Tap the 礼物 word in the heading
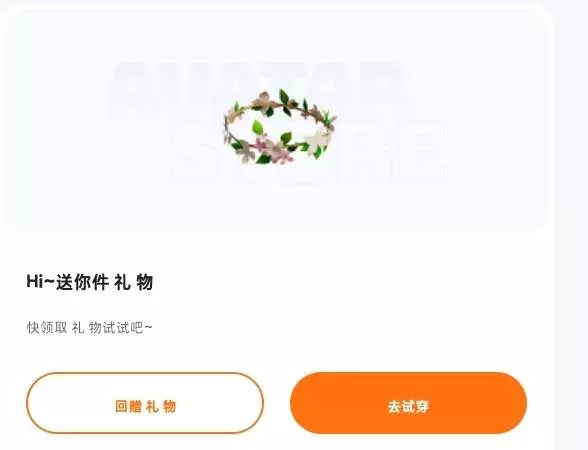 click(134, 282)
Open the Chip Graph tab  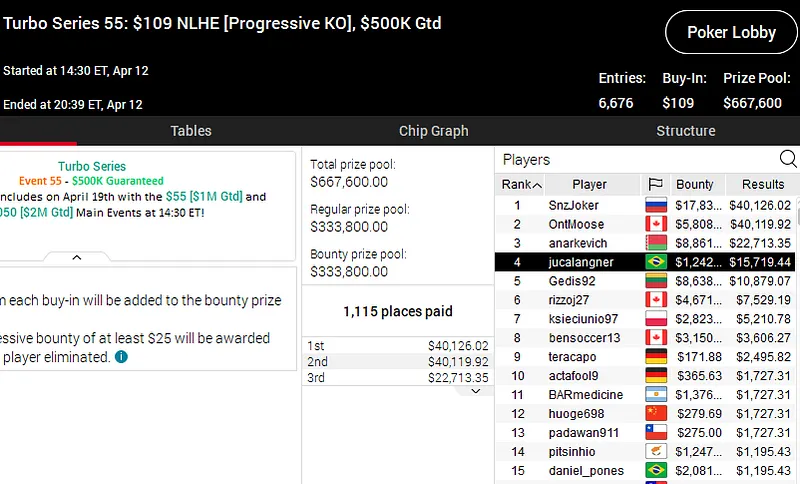pos(433,131)
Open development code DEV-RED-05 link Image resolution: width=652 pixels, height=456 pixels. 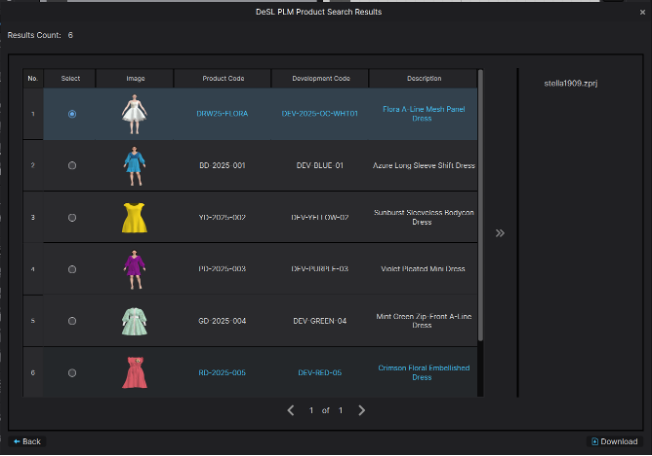coord(320,373)
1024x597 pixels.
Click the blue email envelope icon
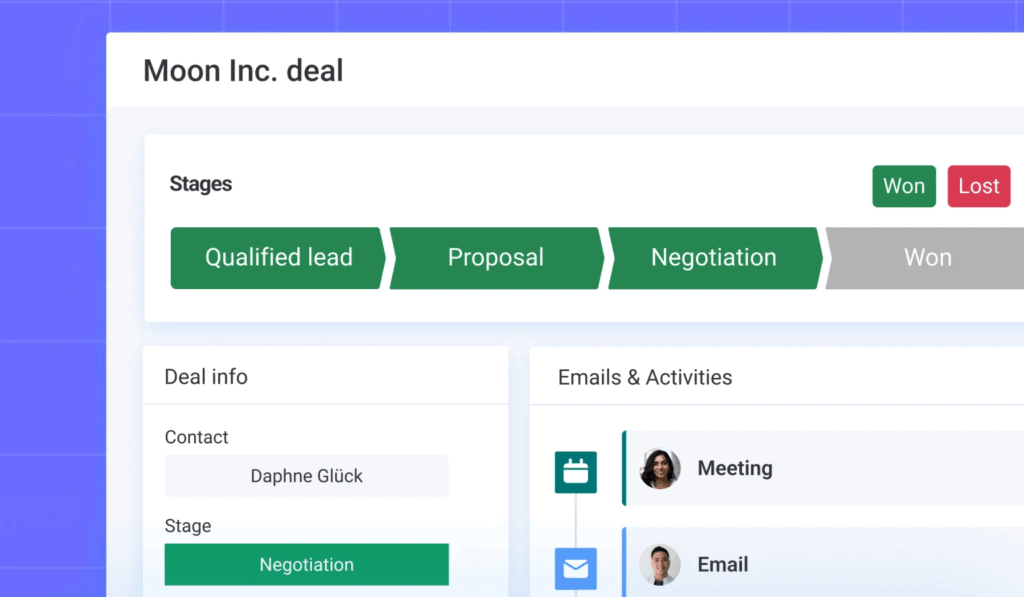(x=576, y=568)
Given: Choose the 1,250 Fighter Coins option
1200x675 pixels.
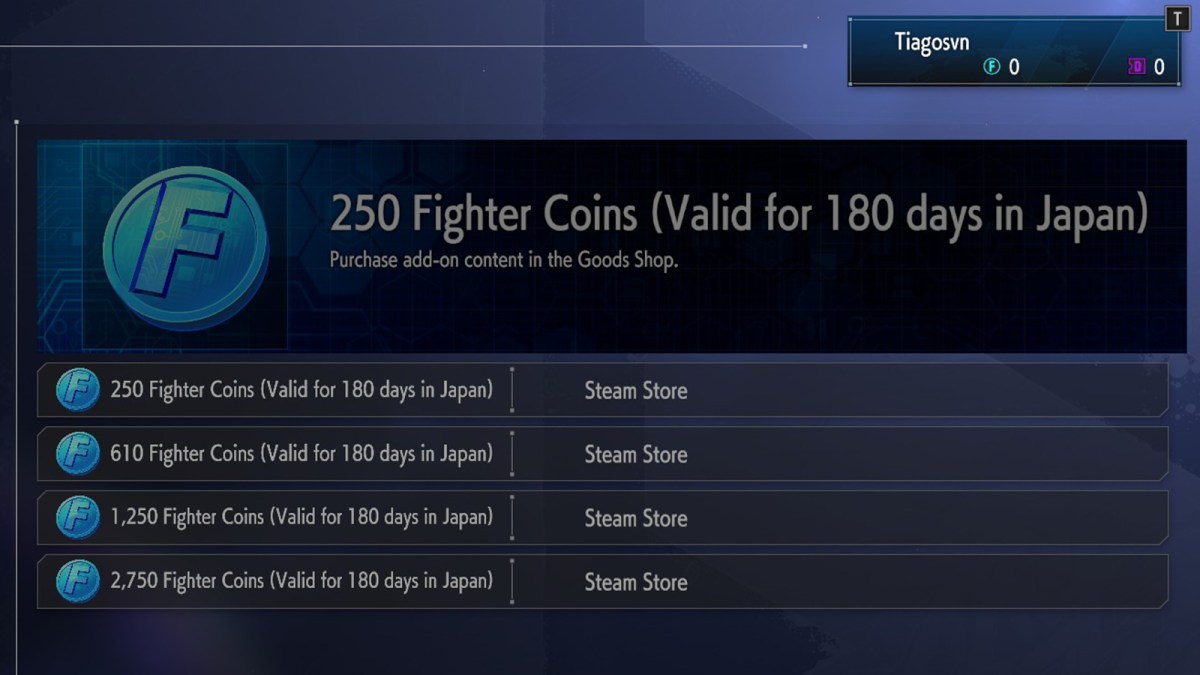Looking at the screenshot, I should 301,518.
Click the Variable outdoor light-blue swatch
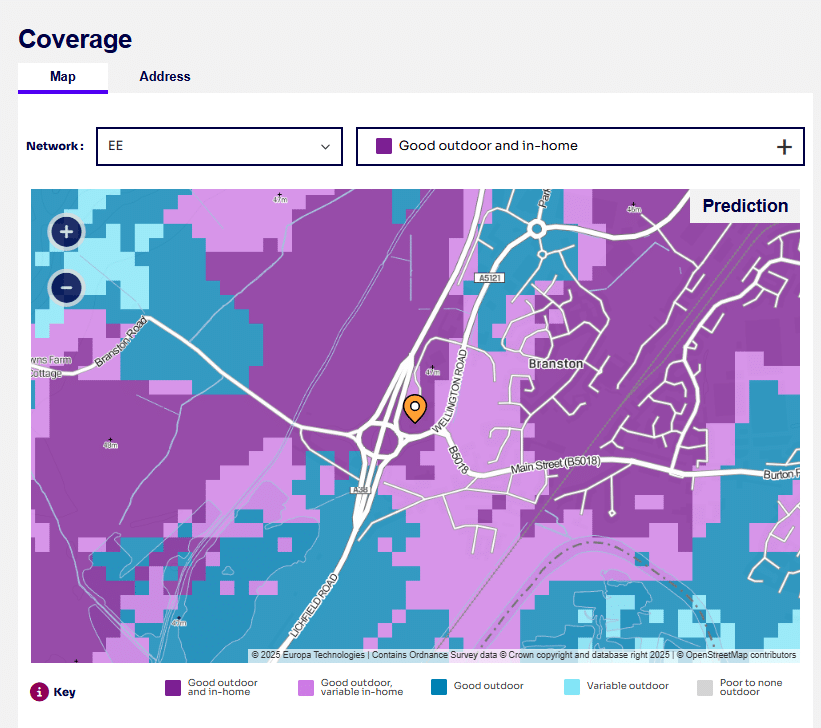The height and width of the screenshot is (728, 821). pos(572,688)
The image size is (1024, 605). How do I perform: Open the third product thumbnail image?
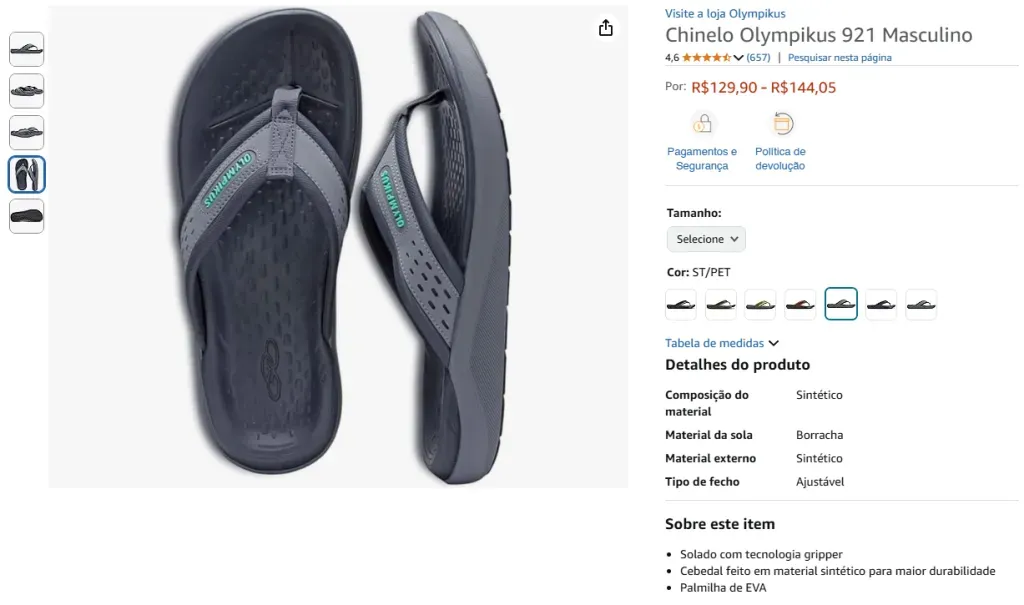27,133
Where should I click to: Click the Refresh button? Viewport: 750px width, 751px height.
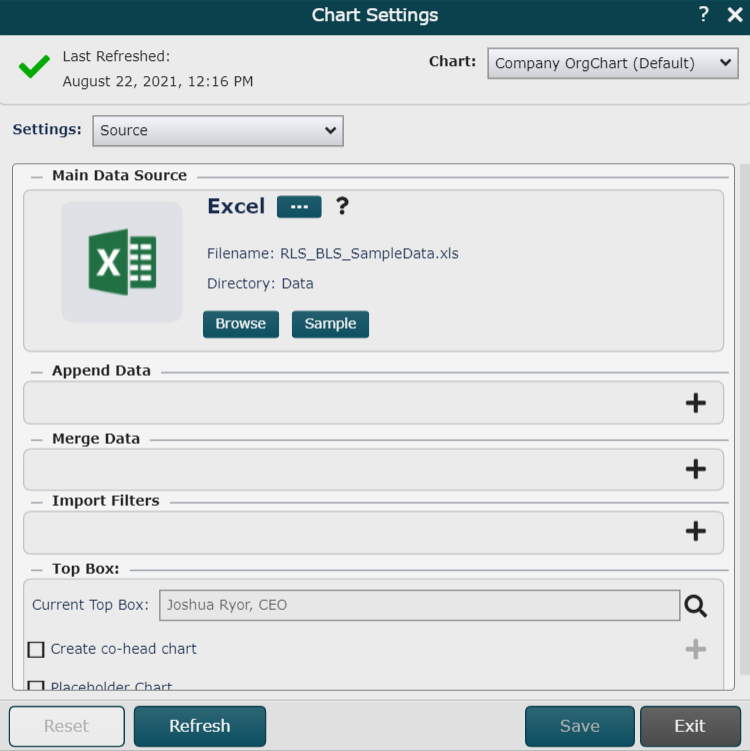[199, 726]
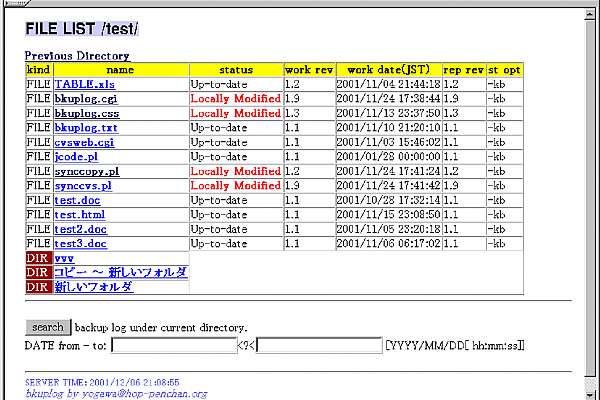Open the synccvs.pl file link
Image resolution: width=600 pixels, height=400 pixels.
(x=83, y=186)
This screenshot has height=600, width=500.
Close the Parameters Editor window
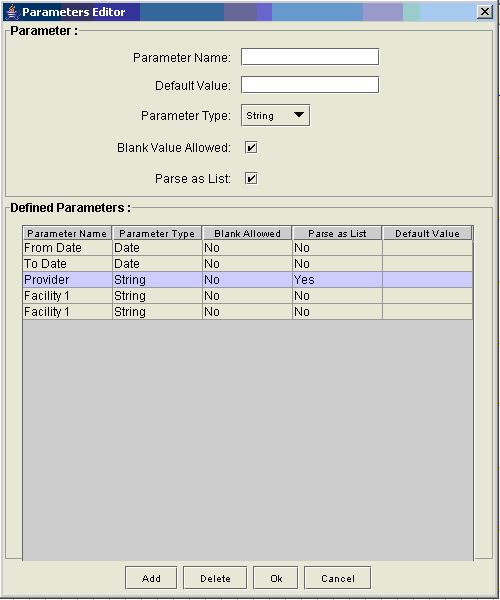(485, 12)
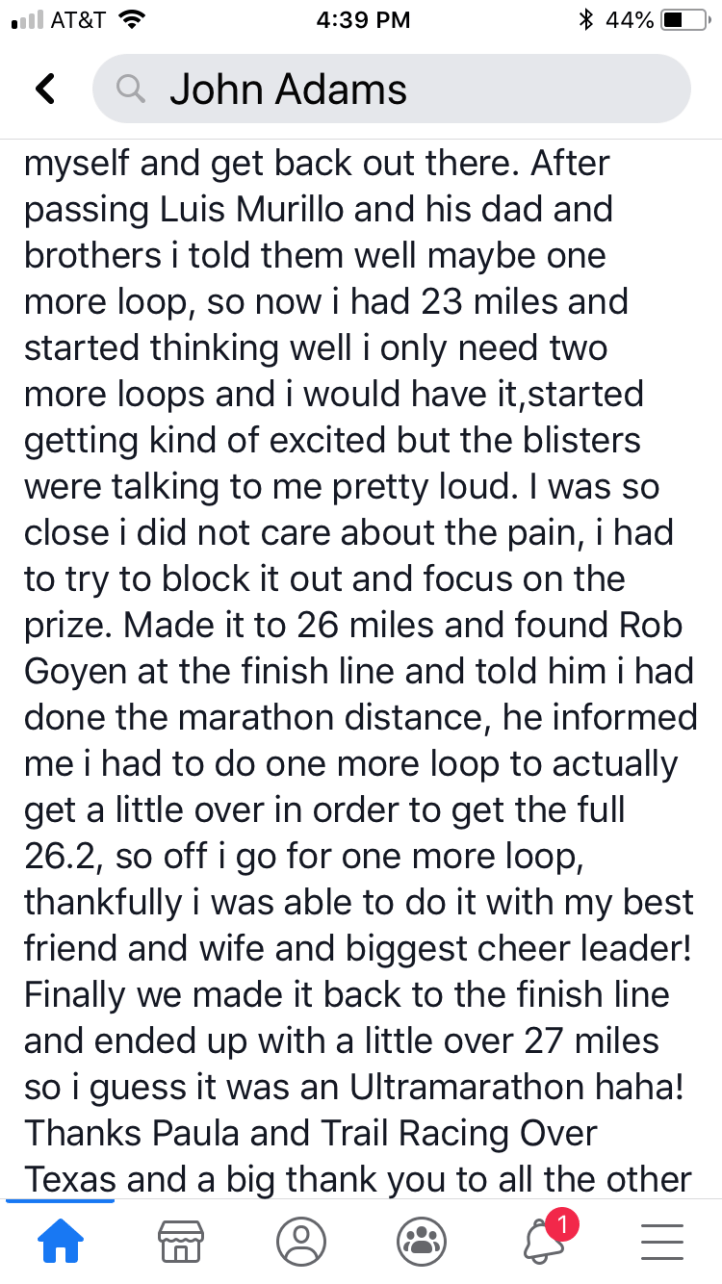The image size is (722, 1284).
Task: Go to the Profile tab
Action: pos(301,1241)
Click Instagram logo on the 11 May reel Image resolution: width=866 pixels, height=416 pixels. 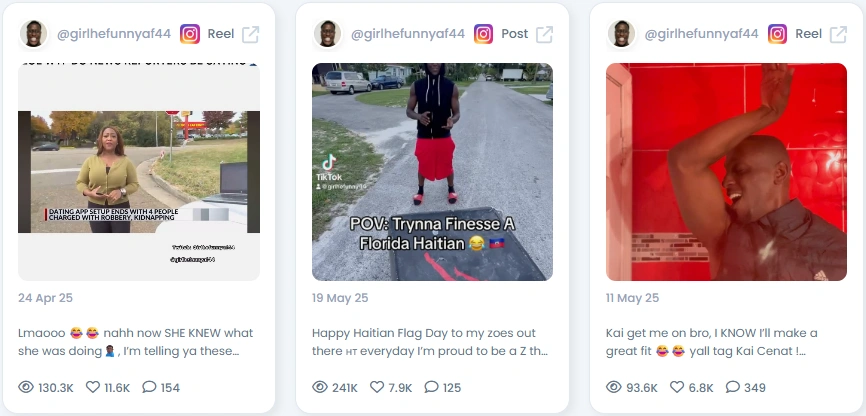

§ **THE TASK**
When you reach the line containing "Where should I" in the entries above, begin restating word for word, and stop once the line containing "This screenshot has height=600, width=500." has been given. Omit the pictures.

§ **WRITTEN ANSWER**
Where should I click to: Click the Refresh button? Viewport: 750px width, 751px height.
[199, 726]
Open the synccvs.pl file link
Image resolution: width=600 pixels, height=400 pixels.
(x=83, y=186)
This screenshot has height=600, width=500.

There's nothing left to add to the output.